In re Watkins
Decision Date | 11 January 2022 |
Docket Number | DA 21-0006 |
Citation | 501 P.3d 932 (Table) |
Parties | IN RE the MARRIAGE OF: Johnette Gay Jones WATKINS, Petitioner and Appellant, and Charles Edward Watkins, Respondent and Appellee. |
Court | Montana Supreme Court |
For Appellant: Ann C. German, Attorney at Law, Libby, Montana
For Appellee: Amy N. Guth, Attorney at Law, Libby, Montana
¶1 Pursuant to Section I, Paragraph 3(c), of our Internal Operating Rules, we decide this case by memorandum opinion. It shall not be cited and does not serve as precedent. The case title, cause number, and disposition will be included in this Court's quarterly list of noncitable cases published in the Pacific Reporter and Montana Reports.
¶2 Johnette Gay Jones Watkins (Johnette) appeals from the December 2020 judgment of the Montana Nineteenth Judicial District Court, Lincoln County, dissolving her marriage to Charles Edward Watkins (Charles) and apportioning their marital estate pursuant to § 40-4-202, MCA. We affirm.

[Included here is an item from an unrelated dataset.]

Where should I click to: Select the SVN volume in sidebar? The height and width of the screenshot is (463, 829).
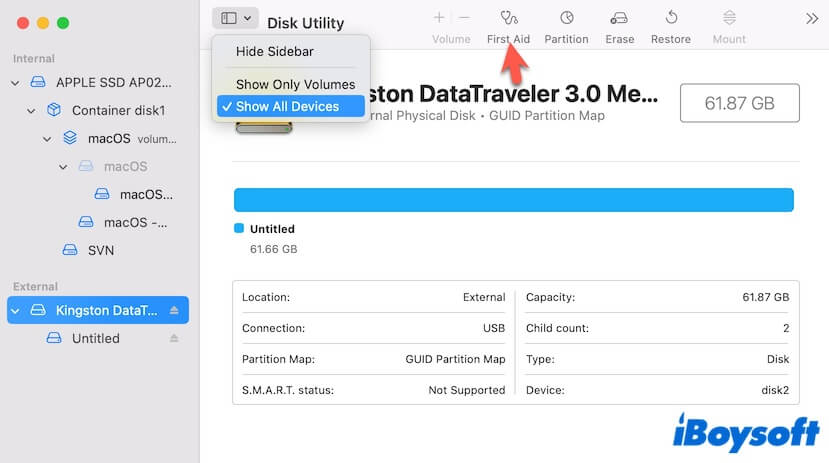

¶3 Johnette and Charles were first married in 1993 and then divorced in 1999.1 They reunited in 2005 and remarried in September 2011. They separated again in February 2018 and Johnette filed for divorce in November 2018. Following an August 2020 bench trial, the District Court issued written findings of fact, conclusions of law, and a final decree of dissolution in December 2020. Johnette timely appeals.
¶4 In 2020, Johnette was 65 years-old and Charles was 48. Both were employed throughout their second marriage—Johnette continually as the manager of the State Job Service Office in Lincoln County and Charles at various times as a construction worker, mechanic, and logger. Based on the tax returns submitted at trial, Johnette earned in the range of $46,206.77 to $52,645.47 per year from 2011 through 2017.2 Charles earned in the range of $33,041.55 to $60,118.93 per year from 2011 through 2016, nothing in 2017, $40,985 in 2018, $26,033 in 2019, and $29,000 in 2020 as of the date of trial.3
¶5 Throughout their second marriage, the parties maintained separate checking and savings accounts, and each generally paid his or her own bills. Johnette also generally paid for various household expenses including home telephone service, internet access, and most of the groceries. Charles generally paid for necessary utilities.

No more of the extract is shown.